Syeikh Ibnu ‘Athaillah As-Sakandary
“Bagian nafsu dalam
kemaksiatan itu jelas nyata. Sedangkan bagian nafsu di dalam ta’at, itu
tersembunyi dan tidak nyata. Mengobati yang tersembunyi itu sangat
sulit terapinya.”
Bahwa nafsu itu memiliki kecenderungan maksiat
dan melakukan tindak maksiat itu sangat nyata dan jelas, karena naluri
nafsu memang demikian. Namun ketika nafsu menyelinap di balik aktivitas
taat, kebajikan, amaliah, sangat tersembunyi. Alur nafsu dalam konteks
ini memiliki tiga karakter:
Takut pada sesama makhluk,
Ambisi rizki,
Rela pada kemauan nafsu itu sendiri.
Munculnya ketiga karakter itu bersamaan dengan selera nafsu.
Sedangkan
perselingkuhan nafsu dibalik taat dan ibadah kita begitu tersembunyi.

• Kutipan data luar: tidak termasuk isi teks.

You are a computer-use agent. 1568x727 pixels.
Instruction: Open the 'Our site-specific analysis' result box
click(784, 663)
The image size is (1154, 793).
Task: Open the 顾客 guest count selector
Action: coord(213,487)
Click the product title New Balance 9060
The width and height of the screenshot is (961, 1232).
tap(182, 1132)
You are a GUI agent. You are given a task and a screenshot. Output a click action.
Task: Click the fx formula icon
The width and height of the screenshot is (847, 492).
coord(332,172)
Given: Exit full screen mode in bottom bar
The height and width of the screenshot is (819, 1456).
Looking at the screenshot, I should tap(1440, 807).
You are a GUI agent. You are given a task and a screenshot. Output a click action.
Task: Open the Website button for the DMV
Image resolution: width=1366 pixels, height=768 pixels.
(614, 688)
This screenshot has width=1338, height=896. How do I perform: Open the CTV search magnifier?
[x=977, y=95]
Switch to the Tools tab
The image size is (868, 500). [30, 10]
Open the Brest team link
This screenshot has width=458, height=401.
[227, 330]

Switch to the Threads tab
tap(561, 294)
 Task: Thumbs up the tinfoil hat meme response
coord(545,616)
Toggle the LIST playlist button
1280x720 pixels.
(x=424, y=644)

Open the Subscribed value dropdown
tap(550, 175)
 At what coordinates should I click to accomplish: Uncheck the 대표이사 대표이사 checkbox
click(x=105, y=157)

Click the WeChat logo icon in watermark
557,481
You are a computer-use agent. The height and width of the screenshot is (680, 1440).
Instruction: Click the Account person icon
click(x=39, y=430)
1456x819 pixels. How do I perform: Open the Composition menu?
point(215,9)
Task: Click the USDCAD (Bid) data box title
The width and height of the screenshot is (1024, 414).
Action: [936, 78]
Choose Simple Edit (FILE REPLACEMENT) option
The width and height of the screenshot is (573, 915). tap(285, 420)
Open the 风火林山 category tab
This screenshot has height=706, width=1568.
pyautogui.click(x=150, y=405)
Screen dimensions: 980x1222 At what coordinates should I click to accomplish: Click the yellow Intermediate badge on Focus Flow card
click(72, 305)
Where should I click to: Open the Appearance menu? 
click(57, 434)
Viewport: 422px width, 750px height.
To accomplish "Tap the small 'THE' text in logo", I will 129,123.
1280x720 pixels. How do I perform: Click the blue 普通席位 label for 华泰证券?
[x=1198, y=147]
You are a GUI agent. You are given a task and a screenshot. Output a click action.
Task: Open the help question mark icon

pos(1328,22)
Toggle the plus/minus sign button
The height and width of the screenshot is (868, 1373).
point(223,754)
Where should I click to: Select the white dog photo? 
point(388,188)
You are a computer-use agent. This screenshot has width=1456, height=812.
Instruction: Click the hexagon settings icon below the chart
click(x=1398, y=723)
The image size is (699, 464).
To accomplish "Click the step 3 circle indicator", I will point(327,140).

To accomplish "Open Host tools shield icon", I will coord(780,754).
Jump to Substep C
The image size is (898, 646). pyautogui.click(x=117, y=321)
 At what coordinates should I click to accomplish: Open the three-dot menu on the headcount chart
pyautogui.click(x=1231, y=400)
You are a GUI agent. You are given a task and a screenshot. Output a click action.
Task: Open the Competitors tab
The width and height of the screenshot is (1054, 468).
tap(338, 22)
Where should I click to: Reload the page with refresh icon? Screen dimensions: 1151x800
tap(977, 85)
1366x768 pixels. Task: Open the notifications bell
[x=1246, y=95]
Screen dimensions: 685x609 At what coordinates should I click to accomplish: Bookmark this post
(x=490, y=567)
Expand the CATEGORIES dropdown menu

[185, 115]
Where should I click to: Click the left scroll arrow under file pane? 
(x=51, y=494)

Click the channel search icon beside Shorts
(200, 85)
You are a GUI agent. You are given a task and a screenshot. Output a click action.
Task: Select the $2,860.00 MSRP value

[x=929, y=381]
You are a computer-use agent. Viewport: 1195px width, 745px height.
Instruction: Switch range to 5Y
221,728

Tiba-tiba ia merasa lebih tinggi dibanding orang lain, lebih suci,
kemudian muncul rekayasa untuk manipulasi, dengan tujuan tertentu atau
imbalan tertentu, yang menyebabkan riya’.
Mari kita
bertanya pada diri sendiri dibalik nafsu yang tersembunyi ini. Apakah
ketika kita beribadah, melakukan aktivitas kebajikan dan amaliyah
lainnya, agar kita disebut berperan? Agar disebut lebih dibanding yang
lain? Mendapat pujian dan kehormatan orang lain? Anda sendiri dan
orang-orang sholeh yang memiliki matahatilah yang mengenal karakter itu.
Karena
itu nafsu sering bersembunyi dibalik bendera agama, dibalik aktivitas
ibadah dan gerakan massa keagamaan, bahkan nafsu merangsek ornamen
penampilan orang-orang saleh, agar disebut saleh.
Disnilah
Ibnu Athaillah juga mengingatkan berikutnya: “Kadang-kadang riya’ itu
masuk padamu, ketika orang lain tidak memandangmu.”
Kenapa
demikian? Karena riya’ itu bertumpu pada pandangan makhluk. Ketika anda
bersembunyi atau makhluk lain tidak mengenal anda, lalu anda diam-diam
merasa ikhlas, karena makhluk lain tidak melihatmu, itu pun disebut
riya’. Sebab unsur makhluk masih tersisa di hatimu.
Al-Fudhail
bin ‘Iyadh, ra, menegaskan, “Beramal demi pandangan manusia itu adalah
syirik. Sedangkan tidak melakukan amaliah karena agar dipandang
manusia, adalah riya’. Meninggalkan amal demi manusia adalah syirik.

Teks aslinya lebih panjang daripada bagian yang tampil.